L'homme supérieur se distingue de la foule par l'égoïsme ou, si l'on admet l'expression, par l'égotisme. Il est capable de dire: « pour moi, pour mon esprit, pour mes désirs », et de vivre et d'agir selon le vœu de la nature, alors que l'homme inférieur agit selon les vœux de la foule. La foule est dominée par toutes sortes de fictions: le héros représente la réalité de l'être. Il ne faut pas le confondre avec l'idéologue social qui chante l'hymne de la masse et qui, empruntant à la masse toute ce qu'il sait et tout ce qu'il est, ne peut donc pas la faire progresser. L'homme supérieur emprunte à la nature, à la réalité son idée des choses; il chante pour lui-même, non pour la masse; il n'est pas un meneur de foules; il ne songe pas, comme l'idéologue social, comme le soi-disant altruiste, à l'avenir de la société. Et pourtant, cet avenir, c'est lui qui le prépare, car il est le vrai nonce de la nature, le vrai délégué de la réalité. Or l'imprévisible avenir s'élabore dans les profondeurs de la nature. Il y a bien un avenir fictif que la foule imagine en le fabriquant avec les données du présent modifiées au gré de ses désirs; et l'idéologue social se figure travailler à cet avenir-là. Mais l'avenir réel est tout autre; il se fait en nous sans nous: c'est l'inconnu, c'est le secret de la réalité. Cet avenir inconnu, la foule en a horreur, comme la nature a horreur du vide. Mais l'homme supérieur le pressent et le prépare inconsciemment. Il est ainsi, sans le vouloir, le meneur de la foule, au contraire de l'idéologue social qui veut l'être et ne l'est pas.

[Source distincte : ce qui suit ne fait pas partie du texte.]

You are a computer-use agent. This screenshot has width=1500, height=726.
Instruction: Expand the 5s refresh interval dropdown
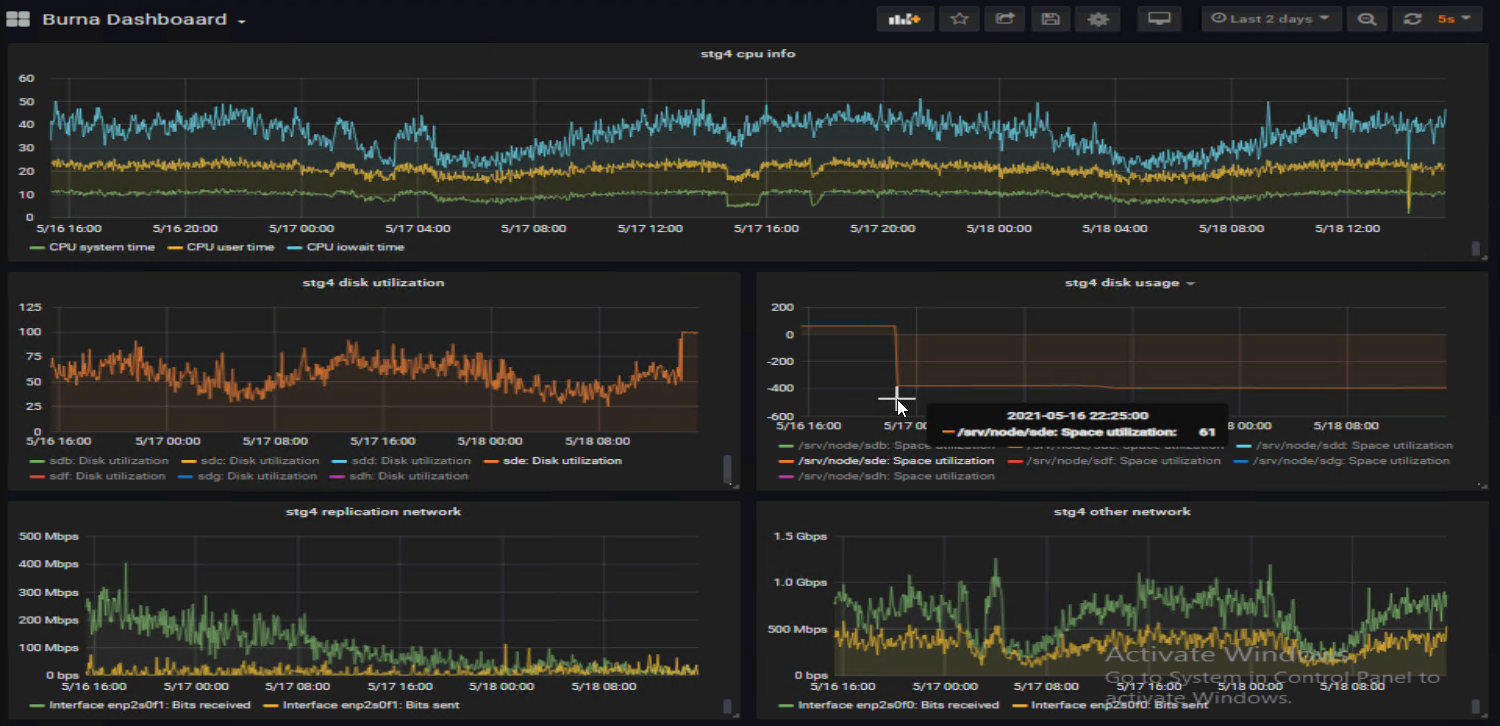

Et pourtant il y a une antipathie instinctive et un conflit continuel entre la foule et le héros, entre la masse et l'individu. Ce conflit fut longtemps tragique et sanglant. La foule déteste l'individu supérieur et qui se distingue, elle le martyrise et cherche à le supprimer; elle sent en lui un destructeur. Et en effet il est, qu'elle le veuille ou non, le destructeur de ses fictions passées; mais il est en même temps le créateur de ses fictions futures. La vérité d'aujourd'hui est l'erreur de demain; et la vérité de demain sera le produit des hommes supérieurs d'aujourd'hui. Si la foule déteste le héros, celui-ci le lui rend. Alors que l'être inférieur vit dans la foule comme le poisson dans l'eau, le héros d'instinct la redoute et l'évite. Il se garde bien de lui raconter ses pensées; il n'éprouve pas, comme l'idéologue social, le besoin des confessions. Il chante pour lui-même, pour soi seul, l'hymne éternel, toujours jeune et toujours vital, de la nature. Et pourtant l'homme supérieur ne peut pas s'abstraire de la foule: il a affaire à elle, ne fût-ce que pour se défendre, pour défendre son droit à agir et à penser par lui-même et à ne pas suivre les chemins battus. Tentative périlleuse aux premiers âges de l'humanité! L'individu supérieur avait besoin d'avoir les poings solides ou de savoir se cacher. Dans la société civilisée l'hypocrisie est son arme. Il se présente à la foule recouvert d'un voile qu'il a tissé d'un mélange de fictions et de réalités et qu'il dépouille peu à peu, à mesure qu'il se sent progressivement plus fort et plus persuasif. Il n'y a plus entre la foule moderne et le héros l'antagonisme violent d'autrefois; le héros lui-même sent que l'alliance est nécessaire. Mais cette alliance n'est possible qu'au prix d'une hypocrisie; et cette hypocrisie, c'est la foi mensongère de l'homme supérieur aux fictions de la masse. Grâce à cet artifice, l'individu supérieur s'empare de la foule et la gagne à ses propres vues. Et son égoïsme est ainsi, pour l'avenir, plus fécond en conséquences altruistes que l'altruisme actuel et borné de n'importe quel idéologue collectiviste.